In 1988, The New High School Girl Special was aired three times during the daytime on July 30, August 27, and September 24. However, this special program did not lead to the derivation of an idol group like Onyanko Club. Still, Hiromi Nagasaku, one of the high school girls who appeared on the program, subsequently became a member of the popular idol group Ribbon.

== Unexpected happenings ==
On April 1, 1984, Akiko Matsumoto, a female idol at the time, shouted the broadcast-prohibited term (おまんこ, "Omanko"). The reason was that host Tsurutarō Kataoka and rakugo storyteller Tsurukō Shōfukutei (笑福亭鶴光, Shōfukutei Tsurukō) threatened to reveal that her boyfriend was a bisexual male celebrity if she did not utter the term. This remark led to Matsumoto getting very little work in the entertainment industry for two years.

On January 19, 1985, Tunnels performed their new song, Ikki! (一気!). During the performance, Takaaki Ishibashi toppled one of the TV cameras, causing it to break. The TV camera was an expensive one, costing 15 million yen (approximately US$300,000 at the time), but was covered by the insurance company.

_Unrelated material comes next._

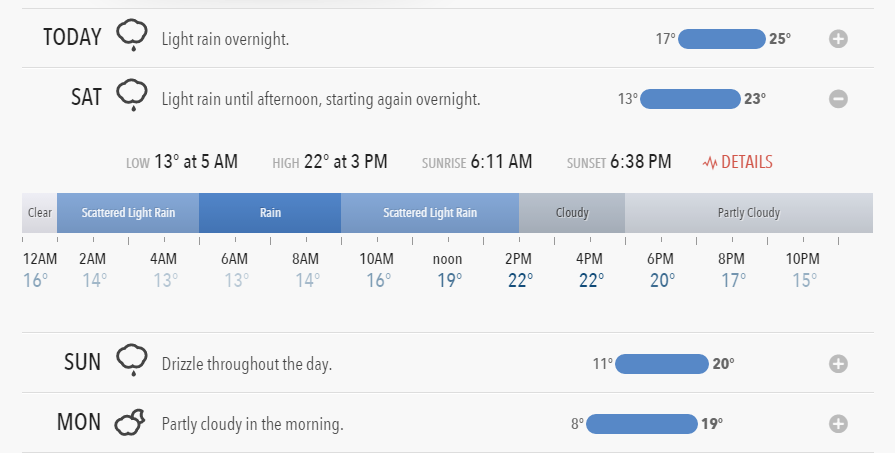This screenshot has width=895, height=453.
Task: Select the Cloudy segment in hourly timeline
Action: (572, 213)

A woman by the name of Meg the Numb Blowfish (しびれフグのメグ, Shibirefugu No Megu), who works at a massage parlor in Kabukichō, Tokyo, applied for the program under the false name of Chie Shinozaki (篠崎千絵, Shinozaki Chie), pretending to be a female student at Aoyama Gakuin University. The program's officials, however, could not see through it and hired her as a member of All Nighters. In June 1985, she was dismissed from All Nighters after her true identity was exposed by the weekly magazine Shūkan Bunshun.